Order to release confiscated fertiliser
The Bombay High Court last week ordered release of a consignment of fertiliser imported by Tata Chemicals Ltd but confiscated by the Collector of Raigad under the Essential Commodities Act. A preliminary analysis of the product found that it was not of standard quality. But when the company sought another test by the regional fertiliser control lab, it was found to be 'standard'. The authorities nevertheless proceeded to auction the stock. The company moved the high court and it quashed the order of the authorities. The high court stated that according to directions of the Ministry of Agriculture, the report received from the referee lab superseded the report of the first.
Lacuna in arbitration law
The Delhi High Court has held that the relevant date for determination of the rate of exchange in executing an international arbitration award is the date on which the award becomes a final decree of the court, after determining all objections. The high court also pointed out that there is a lacuna in the Arbitration and Conciliation Act, 1996 regarding the interest due during the litigation. The Delhi High Court cited a Bombay High Court observation in a similar case, and pointed out that this lacuna operated to the disadvantage of the successful party in the claim. It would be put to great loss due to delay and "it would put a premium to dishonest objections to the award which are meant to delay execution without risk of incurring charges." In view of the legal position, the Delhi High Court did not order interest to the successful party in this case, Progetto Grano SA vs Shri Lal Mahal Ltd. The Italian firm was aggrieved by the alleged low quality of food grains exported by the Indian firm. The dispute was arbitrated by the Grain and Feed Trade Association in London. Two awards were passed against the Indian firm which challenged them in the high court without success.
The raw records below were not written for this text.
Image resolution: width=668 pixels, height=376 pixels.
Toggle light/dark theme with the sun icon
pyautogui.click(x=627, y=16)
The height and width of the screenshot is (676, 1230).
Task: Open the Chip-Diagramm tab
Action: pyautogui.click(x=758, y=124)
Court can appoint arbitration panel
When one of the parties to an arbitration agreement does not name its nominee for the arbitral tribunal, the Chief Justice of a high court or his nominee can appoint the nominee and even name the presiding arbitrator, the Calcutta high court stated in its judgment, Rashmi Metaliks vs West Bengal Minerals Development & Trading Corp Ltd. In this case, the government company opposed arbitration on several grounds, but the high court ruled that those issues shall be decided by the tribunal. The dispute was over a 2008 agreement to set up an integrated steel and power plant in the state. When disputes cropped up, the private company sought arbitration, but the government company was not agreeable. The former moved the high court which set up a three-member tribunal.